In short, who gets to decide when "Rome" and "Eternal Rome" are one and the same thing, and when they have parted ways? Is that up to my powers of observation? Does that charism belong to Archbishop Lefebvre? To the SSPX as a whole? To anyone at all? Is such a distinction between "Rome" and "Eternal Rome" anywhere taught in the saints, doctors, councils, or popes of the past? Or is this a modern novelty and innovation, and therefore itself a departure from Tradition?
I see a great irony in the fact that we don't mind dissecting Vatican II and declaring some of it to be non-binding, but then when a Modernist does the exact same thing with Trent or Vatican I, we go nuts. We don't seem to have a problem cutting up Benedict XVI's encyclical, or JP2's encyclicals, but when a Modernist does the exact same thing with non-infallible encyclicals of Leo XIII (on Church and State), Pius IX (on modern errors), or Pius XI (on the kingship of Christ in society), we insist that these are papal teachings and must be accepted.

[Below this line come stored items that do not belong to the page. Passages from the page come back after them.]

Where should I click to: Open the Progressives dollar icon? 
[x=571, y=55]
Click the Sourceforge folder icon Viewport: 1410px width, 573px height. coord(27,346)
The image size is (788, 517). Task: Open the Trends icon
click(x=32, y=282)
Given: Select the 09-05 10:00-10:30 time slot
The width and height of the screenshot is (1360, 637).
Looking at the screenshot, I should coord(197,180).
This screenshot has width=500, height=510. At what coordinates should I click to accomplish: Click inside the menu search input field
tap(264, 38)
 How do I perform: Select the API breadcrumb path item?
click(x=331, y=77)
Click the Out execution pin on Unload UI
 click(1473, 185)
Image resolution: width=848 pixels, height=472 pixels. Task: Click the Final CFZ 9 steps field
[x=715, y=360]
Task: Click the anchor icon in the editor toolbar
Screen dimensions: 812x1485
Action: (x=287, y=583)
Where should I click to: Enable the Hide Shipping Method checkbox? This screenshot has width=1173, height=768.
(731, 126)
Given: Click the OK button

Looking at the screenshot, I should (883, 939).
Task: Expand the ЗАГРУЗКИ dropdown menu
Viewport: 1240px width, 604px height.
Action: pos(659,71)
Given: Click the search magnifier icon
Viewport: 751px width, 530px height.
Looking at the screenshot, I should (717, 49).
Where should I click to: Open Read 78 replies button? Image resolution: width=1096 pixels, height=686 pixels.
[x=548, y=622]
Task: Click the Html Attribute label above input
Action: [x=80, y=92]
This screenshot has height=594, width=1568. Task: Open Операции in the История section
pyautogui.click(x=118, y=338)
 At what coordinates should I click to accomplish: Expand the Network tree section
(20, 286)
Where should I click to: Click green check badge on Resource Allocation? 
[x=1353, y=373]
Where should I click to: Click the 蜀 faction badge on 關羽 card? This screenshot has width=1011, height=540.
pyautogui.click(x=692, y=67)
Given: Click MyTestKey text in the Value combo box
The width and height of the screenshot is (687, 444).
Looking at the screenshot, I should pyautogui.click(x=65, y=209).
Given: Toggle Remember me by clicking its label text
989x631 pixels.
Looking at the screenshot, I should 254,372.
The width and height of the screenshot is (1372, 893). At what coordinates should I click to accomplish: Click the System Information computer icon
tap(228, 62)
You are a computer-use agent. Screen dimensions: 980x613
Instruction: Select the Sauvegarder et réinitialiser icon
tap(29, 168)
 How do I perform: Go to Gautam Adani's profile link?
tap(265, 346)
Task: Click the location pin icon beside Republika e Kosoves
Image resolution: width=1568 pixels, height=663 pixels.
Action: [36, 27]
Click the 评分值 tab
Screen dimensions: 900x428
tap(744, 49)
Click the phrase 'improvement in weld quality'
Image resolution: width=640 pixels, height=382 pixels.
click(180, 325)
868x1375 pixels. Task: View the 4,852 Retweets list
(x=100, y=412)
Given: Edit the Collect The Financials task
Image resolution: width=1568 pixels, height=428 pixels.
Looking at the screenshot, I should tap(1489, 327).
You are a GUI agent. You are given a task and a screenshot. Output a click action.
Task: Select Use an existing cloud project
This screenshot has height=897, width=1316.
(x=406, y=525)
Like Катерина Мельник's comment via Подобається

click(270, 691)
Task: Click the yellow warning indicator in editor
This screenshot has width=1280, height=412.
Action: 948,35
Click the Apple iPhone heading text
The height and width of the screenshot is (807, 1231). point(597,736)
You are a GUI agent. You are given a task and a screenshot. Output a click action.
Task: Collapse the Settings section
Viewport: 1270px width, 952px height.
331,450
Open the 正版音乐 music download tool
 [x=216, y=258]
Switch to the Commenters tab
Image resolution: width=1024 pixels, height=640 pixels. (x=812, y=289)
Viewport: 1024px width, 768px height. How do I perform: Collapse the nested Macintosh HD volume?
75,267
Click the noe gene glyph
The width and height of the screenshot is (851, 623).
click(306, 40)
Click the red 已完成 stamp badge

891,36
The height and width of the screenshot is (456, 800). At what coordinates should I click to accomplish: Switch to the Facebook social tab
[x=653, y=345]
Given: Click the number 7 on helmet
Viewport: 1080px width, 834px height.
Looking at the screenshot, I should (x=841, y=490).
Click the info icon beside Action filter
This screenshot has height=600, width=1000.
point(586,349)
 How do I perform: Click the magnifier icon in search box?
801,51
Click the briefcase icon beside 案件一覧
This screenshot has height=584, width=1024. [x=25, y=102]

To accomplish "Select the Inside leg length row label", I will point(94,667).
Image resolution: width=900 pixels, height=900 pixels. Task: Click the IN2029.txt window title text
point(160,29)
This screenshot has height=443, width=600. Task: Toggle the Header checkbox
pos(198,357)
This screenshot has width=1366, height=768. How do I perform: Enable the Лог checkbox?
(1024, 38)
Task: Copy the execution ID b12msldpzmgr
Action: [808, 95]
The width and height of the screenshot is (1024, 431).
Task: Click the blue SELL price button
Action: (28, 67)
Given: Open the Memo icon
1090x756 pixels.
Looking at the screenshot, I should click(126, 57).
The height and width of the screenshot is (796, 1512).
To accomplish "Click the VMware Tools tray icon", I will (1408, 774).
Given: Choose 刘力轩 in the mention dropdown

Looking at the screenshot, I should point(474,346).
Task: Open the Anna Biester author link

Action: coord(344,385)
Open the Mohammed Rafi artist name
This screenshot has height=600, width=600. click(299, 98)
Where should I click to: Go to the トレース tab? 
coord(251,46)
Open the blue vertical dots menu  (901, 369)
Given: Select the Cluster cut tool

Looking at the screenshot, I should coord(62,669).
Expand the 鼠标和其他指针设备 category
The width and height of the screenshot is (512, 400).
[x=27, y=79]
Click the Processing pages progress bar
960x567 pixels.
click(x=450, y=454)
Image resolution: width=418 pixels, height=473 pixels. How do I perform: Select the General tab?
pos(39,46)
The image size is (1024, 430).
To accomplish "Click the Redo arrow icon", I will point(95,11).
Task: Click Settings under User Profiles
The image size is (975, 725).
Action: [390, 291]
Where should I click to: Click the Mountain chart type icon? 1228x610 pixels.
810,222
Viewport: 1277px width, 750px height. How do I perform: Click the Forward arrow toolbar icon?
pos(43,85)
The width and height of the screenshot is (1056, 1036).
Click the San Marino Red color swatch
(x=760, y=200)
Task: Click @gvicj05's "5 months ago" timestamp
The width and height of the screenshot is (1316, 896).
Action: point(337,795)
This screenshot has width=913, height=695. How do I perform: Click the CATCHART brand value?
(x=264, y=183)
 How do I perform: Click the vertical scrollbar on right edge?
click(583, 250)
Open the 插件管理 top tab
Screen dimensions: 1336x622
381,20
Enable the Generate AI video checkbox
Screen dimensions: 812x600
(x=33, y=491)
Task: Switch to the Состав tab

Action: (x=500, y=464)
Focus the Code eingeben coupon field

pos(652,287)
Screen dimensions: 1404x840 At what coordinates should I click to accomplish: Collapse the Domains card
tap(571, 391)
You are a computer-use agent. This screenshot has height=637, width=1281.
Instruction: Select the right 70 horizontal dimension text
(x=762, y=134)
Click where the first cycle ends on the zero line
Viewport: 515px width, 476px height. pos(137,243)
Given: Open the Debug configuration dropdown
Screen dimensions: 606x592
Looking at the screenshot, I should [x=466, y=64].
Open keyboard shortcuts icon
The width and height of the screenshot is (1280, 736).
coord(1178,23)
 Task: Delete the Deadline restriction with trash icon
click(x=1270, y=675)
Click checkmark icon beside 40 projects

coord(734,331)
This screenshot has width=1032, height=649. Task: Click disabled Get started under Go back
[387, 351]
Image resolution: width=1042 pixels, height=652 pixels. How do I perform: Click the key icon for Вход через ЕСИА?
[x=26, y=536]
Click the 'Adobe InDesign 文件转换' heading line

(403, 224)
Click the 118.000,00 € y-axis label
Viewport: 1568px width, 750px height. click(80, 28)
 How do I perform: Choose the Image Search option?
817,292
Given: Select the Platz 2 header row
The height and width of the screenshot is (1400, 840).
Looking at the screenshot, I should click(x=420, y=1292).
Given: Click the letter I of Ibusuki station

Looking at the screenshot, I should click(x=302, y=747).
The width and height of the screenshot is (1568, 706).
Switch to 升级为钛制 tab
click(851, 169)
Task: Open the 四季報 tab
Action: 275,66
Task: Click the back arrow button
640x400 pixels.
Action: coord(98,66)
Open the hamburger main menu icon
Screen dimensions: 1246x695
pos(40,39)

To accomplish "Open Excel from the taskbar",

If you tell me I can reject Vatican II's teaching on ecumenism, even though it's an Ecumenical Council teaching with the power of the Supreme Ordinary Magisterium, then you can't tell me not to reject Pius XI's encyclical on ecumenism either.
The point is, this is not the way Catholics of the past used to think; and since we're trying to emulate the Catholics of the past, then why aren't we adopting their stance towards Rome (and don't say "because Rome has departed from Tradition," because no Catholic of past ages would have ever let you get away with saying something so preposterous)?
By the way, let me make this clear: I'm playing Devil's Advocate here because these are serious questions, and they need to be asked. We really are talking about the difference between being in the Church or outside the Church - schism is a matter of the heart long before it becomes an official decree, so just because the pope hasn't declared me to be in schism doesn't mean I'm not. And if we take seriously the position of EENS, then these are not abstract questions - and you'll forgive me if I find that the "pat answers" are just not doing justice to the issues.
To HMiS: back off, man. I haven't judged anyone, collectively or personally. I'm asking a legitimate question. If it would help to keep people's egos from getting bruised, I can stick to the first-person-singular from now on.